Shenzhen to launch nation’s harshest smoking regulation

By Wang Yiqiong Source:Global Times Published: 2014-2-27 23:18:01

Shenzhen in South China's Guangdong Province will carry out the country's strictest smoking control regulation starting on March 1.

People who violate the revised regulation will face a fine of between 50 and 500 yuan ($8.16 to $81.60), Shenzhen Special Zone Daily reported.

Operators of business venues will be fined a maximum 30,000 yuan for inaction if smoking is found in their venues.

Organizations that give out promotional materials for tobacco are subject to a maximum fine of 100,000 yuan, the New Express reported.

According to new regulation, smoking is prohibited in government buildings, schools and medical institutions. People may smoke in special zones in entertainment venues, such as bars and teahouses for the next three years. After December 31, 2016, smoking will be banned in all public venues and public transportation vehicles.

In addition to the health authorities, seven other government departments will jointly push forward the regulation in the city, including the bureau of culture, sport and tourism and the public security bureau, the Xinhua News Agency reported.

Sun Meihua, deputy director of the Health and Family Planning Commission, said the new regulation gives everyone the right to demand that smokers stop smoking in public places.

The regulation encourages people to report violations to government organizations. Authorities must inform the results of the processing within 15 business days, Shenzhen Special Zone Daily reported.

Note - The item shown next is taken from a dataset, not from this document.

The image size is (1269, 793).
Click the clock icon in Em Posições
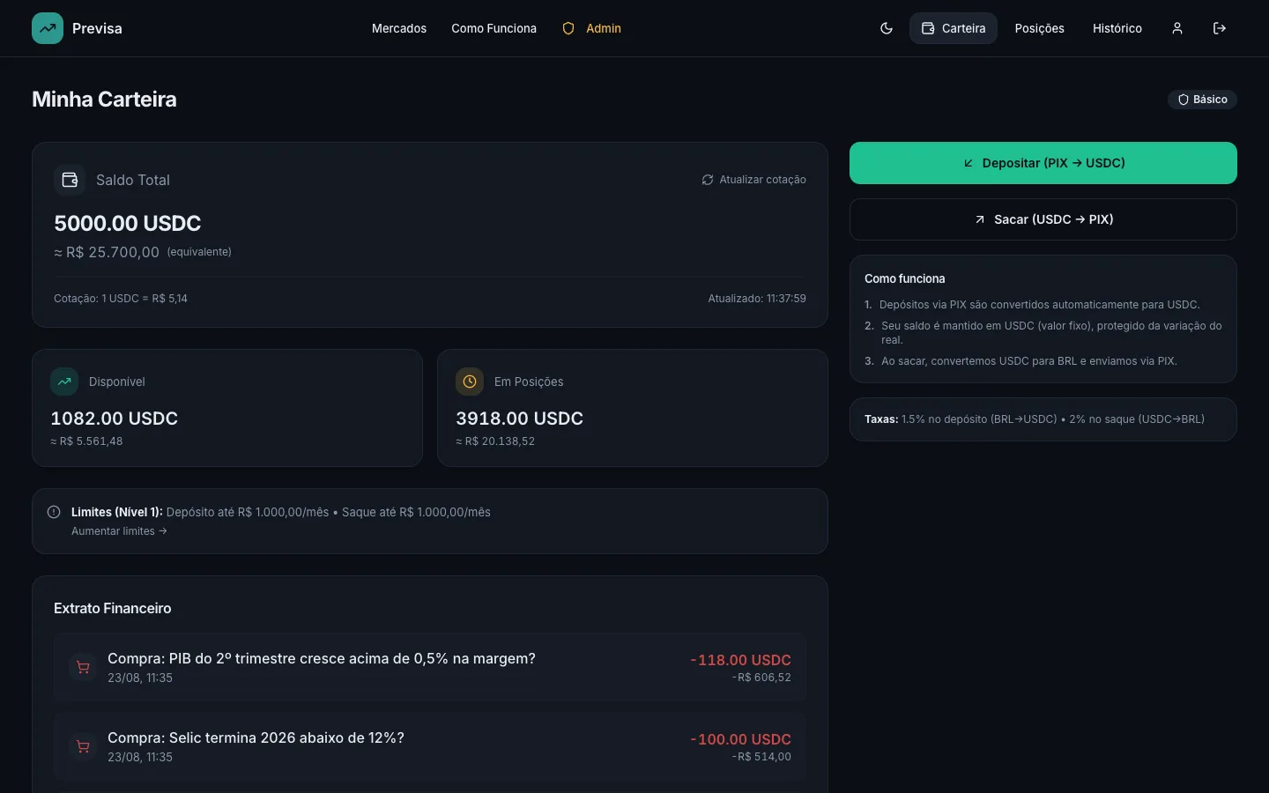470,382
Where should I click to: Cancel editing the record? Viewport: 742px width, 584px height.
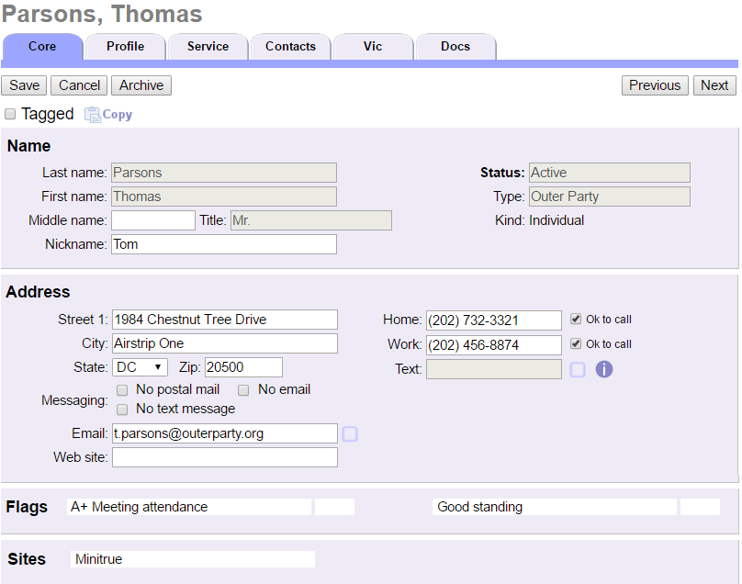click(x=78, y=84)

Cui Xiaobo, a professor at Capital Medical University, said that punishing business operators for not stopping smoking is a significant move. "They must keep the law in their hearts, instead of worrying they might lose customers," Cui said.

Yang Jie of the Tobacco Control Office of the Chinese Center for Disease Control and Prevention echoed Yang's view, saying it will be a good thing if the regulation is executed well.

Both experts agree that having departments jointly enforce the law is an intelligent move by Shenzhen. Cui said the health system alone is weak in its ability to implement the law, and is unable to handle so many smokers in the city.